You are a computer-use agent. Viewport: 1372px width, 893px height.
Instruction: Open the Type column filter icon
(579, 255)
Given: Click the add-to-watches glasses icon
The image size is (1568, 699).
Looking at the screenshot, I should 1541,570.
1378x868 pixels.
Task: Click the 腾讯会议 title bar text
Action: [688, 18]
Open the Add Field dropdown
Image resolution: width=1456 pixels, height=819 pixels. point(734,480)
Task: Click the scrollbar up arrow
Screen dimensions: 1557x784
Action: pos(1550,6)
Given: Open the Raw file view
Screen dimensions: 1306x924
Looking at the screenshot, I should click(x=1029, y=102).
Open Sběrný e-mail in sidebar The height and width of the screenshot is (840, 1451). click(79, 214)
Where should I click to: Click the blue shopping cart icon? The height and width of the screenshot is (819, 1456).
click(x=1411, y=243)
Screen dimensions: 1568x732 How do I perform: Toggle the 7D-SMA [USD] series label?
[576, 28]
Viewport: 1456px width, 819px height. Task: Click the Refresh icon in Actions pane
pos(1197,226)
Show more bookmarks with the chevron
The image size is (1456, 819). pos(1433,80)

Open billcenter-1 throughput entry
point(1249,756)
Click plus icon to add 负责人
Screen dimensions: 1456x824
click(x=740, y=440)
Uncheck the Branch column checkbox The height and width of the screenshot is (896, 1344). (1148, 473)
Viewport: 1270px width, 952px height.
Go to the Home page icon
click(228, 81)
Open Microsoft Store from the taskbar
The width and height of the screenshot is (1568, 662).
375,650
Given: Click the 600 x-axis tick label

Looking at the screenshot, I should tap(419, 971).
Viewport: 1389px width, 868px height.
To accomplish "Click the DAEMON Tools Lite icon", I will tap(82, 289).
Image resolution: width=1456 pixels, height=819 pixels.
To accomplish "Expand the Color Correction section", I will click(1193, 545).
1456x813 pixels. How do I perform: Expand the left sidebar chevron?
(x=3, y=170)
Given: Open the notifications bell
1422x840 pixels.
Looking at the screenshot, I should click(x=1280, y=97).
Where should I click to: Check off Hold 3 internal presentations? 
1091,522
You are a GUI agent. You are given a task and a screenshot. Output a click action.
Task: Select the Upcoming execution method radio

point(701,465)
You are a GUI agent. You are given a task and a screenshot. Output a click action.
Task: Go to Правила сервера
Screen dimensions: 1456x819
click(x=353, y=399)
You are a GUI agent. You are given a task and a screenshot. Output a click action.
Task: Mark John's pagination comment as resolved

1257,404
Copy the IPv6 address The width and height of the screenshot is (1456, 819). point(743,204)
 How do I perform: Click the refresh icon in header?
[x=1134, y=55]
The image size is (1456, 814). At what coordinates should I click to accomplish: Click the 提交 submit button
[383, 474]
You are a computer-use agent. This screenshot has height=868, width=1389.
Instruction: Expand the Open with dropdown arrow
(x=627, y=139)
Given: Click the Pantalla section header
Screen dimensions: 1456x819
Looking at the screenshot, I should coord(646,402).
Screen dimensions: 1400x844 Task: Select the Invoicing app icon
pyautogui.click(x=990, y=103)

## Work item
An unaltered copy of the listing above must form the answer.

## Exercise response
You are a computer-use agent. Viewport: 1372px width, 893px height.
Instruction: Open the Type column filter icon
(579, 255)
Given: Click the add-to-watches glasses icon
The image size is (1568, 699).
Looking at the screenshot, I should 1541,570.
1378x868 pixels.
Task: Click the 腾讯会议 title bar text
Action: [688, 18]
Open the Add Field dropdown
Image resolution: width=1456 pixels, height=819 pixels. point(734,480)
Task: Click the scrollbar up arrow
Screen dimensions: 1557x784
Action: pos(1550,6)
Given: Open the Raw file view
Screen dimensions: 1306x924
Looking at the screenshot, I should click(x=1029, y=102).
Open Sběrný e-mail in sidebar The height and width of the screenshot is (840, 1451). click(79, 214)
Where should I click to: Click the blue shopping cart icon? The height and width of the screenshot is (819, 1456).
click(x=1411, y=243)
Screen dimensions: 1568x732 How do I perform: Toggle the 7D-SMA [USD] series label?
[576, 28]
Viewport: 1456px width, 819px height. Task: Click the Refresh icon in Actions pane
pos(1197,226)
Show more bookmarks with the chevron
The image size is (1456, 819). pos(1433,80)

Open billcenter-1 throughput entry
point(1249,756)
Click plus icon to add 负责人
Screen dimensions: 1456x824
click(x=740, y=440)
Uncheck the Branch column checkbox The height and width of the screenshot is (896, 1344). (1148, 473)
Viewport: 1270px width, 952px height.
Go to the Home page icon
click(228, 81)
Open Microsoft Store from the taskbar
The width and height of the screenshot is (1568, 662).
375,650
Given: Click the 600 x-axis tick label

Looking at the screenshot, I should tap(419, 971).
Viewport: 1389px width, 868px height.
To accomplish "Click the DAEMON Tools Lite icon", I will tap(82, 289).
Image resolution: width=1456 pixels, height=819 pixels.
To accomplish "Expand the Color Correction section", I will click(1193, 545).
1456x813 pixels. How do I perform: Expand the left sidebar chevron?
(x=3, y=170)
Given: Open the notifications bell
1422x840 pixels.
Looking at the screenshot, I should click(x=1280, y=97).
Where should I click to: Check off Hold 3 internal presentations? 
1091,522
You are a GUI agent. You are given a task and a screenshot. Output a click action.
Task: Select the Upcoming execution method radio

point(701,465)
You are a GUI agent. You are given a task and a screenshot. Output a click action.
Task: Go to Правила сервера
Screen dimensions: 1456x819
click(x=353, y=399)
You are a GUI agent. You are given a task and a screenshot. Output a click action.
Task: Mark John's pagination comment as resolved

1257,404
Copy the IPv6 address The width and height of the screenshot is (1456, 819). point(743,204)
 How do I perform: Click the refresh icon in header?
[x=1134, y=55]
The image size is (1456, 814). At what coordinates should I click to accomplish: Click the 提交 submit button
[383, 474]
You are a computer-use agent. This screenshot has height=868, width=1389.
Instruction: Expand the Open with dropdown arrow
(x=627, y=139)
Given: Click the Pantalla section header
Screen dimensions: 1456x819
Looking at the screenshot, I should coord(646,402).
Screen dimensions: 1400x844 Task: Select the Invoicing app icon
pyautogui.click(x=990, y=103)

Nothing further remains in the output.